▶ [SUPPLIED RECORDS]:

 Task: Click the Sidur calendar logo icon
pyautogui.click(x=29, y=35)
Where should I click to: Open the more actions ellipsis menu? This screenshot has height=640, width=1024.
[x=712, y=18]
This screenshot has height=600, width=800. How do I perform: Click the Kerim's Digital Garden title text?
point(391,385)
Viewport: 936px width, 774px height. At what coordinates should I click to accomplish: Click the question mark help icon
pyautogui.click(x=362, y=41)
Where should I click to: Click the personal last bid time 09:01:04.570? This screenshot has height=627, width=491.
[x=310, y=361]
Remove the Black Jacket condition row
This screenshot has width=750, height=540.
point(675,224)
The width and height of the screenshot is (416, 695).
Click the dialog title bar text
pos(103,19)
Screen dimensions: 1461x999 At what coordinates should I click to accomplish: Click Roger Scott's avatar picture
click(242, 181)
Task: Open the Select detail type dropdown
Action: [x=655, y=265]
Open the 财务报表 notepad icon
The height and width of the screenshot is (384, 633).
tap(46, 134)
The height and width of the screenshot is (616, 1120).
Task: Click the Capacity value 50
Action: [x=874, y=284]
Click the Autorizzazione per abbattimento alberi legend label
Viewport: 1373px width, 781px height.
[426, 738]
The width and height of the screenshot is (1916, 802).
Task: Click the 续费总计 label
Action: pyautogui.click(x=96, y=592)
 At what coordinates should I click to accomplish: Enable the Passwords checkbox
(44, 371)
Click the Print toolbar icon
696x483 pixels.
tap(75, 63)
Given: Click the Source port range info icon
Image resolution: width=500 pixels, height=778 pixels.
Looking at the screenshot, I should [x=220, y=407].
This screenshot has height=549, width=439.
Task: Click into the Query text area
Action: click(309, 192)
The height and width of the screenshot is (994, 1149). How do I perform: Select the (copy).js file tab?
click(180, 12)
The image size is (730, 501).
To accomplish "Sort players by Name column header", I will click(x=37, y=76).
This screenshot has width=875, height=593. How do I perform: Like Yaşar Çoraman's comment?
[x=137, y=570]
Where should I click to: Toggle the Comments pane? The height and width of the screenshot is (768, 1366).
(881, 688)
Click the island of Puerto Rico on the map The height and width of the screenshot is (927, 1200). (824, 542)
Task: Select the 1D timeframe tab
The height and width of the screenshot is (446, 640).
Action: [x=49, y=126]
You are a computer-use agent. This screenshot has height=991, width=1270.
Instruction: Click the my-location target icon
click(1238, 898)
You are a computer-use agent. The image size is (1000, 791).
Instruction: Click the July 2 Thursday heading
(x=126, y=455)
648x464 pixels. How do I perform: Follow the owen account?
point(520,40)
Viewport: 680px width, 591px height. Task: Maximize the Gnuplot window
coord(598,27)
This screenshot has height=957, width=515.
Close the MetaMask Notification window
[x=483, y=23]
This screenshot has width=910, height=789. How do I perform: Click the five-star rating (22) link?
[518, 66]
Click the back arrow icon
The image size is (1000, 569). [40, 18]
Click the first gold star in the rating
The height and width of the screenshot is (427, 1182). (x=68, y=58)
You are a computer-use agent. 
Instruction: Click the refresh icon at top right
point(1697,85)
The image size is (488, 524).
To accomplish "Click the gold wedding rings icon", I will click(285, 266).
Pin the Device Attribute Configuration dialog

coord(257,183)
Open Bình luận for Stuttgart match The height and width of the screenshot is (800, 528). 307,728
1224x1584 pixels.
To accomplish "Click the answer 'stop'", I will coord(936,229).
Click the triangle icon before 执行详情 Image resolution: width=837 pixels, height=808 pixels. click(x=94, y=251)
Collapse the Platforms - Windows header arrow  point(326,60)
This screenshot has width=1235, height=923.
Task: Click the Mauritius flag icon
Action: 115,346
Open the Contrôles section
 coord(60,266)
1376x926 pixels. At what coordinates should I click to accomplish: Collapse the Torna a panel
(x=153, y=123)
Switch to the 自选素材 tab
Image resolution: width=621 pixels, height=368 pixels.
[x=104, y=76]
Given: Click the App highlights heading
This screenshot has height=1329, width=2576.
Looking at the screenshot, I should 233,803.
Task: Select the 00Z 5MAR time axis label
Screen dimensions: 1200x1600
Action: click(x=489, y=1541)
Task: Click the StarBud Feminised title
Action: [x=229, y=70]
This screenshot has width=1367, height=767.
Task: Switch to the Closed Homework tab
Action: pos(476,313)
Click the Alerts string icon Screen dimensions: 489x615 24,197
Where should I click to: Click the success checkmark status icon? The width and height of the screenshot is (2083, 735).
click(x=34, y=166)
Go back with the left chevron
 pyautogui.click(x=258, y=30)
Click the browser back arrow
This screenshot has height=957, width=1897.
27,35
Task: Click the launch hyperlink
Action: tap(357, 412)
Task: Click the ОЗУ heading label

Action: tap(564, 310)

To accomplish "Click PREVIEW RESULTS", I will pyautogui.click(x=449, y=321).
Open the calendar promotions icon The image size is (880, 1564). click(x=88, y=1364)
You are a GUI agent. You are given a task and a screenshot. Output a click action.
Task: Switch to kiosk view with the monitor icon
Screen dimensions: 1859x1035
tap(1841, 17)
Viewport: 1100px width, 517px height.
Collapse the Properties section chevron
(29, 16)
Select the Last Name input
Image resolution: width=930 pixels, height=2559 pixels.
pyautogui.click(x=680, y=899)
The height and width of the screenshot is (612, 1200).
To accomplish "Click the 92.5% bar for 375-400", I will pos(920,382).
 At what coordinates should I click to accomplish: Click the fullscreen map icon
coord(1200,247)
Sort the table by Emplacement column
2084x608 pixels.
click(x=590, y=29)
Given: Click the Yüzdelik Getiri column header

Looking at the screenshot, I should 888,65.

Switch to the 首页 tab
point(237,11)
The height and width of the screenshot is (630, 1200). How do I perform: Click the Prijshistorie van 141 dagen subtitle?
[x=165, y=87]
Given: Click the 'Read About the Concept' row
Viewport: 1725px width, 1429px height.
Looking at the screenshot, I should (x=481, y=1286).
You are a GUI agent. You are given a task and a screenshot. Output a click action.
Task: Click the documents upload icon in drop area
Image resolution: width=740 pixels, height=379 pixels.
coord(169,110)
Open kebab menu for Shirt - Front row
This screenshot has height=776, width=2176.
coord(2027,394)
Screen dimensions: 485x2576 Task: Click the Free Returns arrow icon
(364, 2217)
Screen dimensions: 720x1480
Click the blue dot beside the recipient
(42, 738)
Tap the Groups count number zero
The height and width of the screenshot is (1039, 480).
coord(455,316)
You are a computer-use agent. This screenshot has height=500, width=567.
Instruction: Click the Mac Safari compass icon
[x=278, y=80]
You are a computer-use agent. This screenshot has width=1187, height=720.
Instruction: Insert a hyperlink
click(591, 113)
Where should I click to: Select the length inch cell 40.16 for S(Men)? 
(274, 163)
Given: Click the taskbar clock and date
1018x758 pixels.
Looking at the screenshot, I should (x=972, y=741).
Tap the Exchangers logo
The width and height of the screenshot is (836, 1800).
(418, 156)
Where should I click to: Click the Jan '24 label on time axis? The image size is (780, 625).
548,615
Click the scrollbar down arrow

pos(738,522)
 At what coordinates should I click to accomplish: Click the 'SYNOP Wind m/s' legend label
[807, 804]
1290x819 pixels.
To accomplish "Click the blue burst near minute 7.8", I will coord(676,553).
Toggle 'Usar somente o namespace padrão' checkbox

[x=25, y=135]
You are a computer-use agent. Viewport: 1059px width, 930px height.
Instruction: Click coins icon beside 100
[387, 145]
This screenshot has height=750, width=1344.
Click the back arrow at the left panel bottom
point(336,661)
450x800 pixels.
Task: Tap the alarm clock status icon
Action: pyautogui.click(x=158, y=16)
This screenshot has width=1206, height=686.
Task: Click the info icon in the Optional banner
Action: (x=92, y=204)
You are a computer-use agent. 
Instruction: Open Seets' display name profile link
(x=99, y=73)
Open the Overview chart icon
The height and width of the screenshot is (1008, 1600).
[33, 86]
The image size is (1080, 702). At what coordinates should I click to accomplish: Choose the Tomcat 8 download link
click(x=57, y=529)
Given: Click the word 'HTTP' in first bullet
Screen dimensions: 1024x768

▶ [WORK INSTRUCTIONS]: Tell me how many lines in the entries contain the string "computer", and give nothing besides that number.

▶ [WRITTEN REPLY]: 7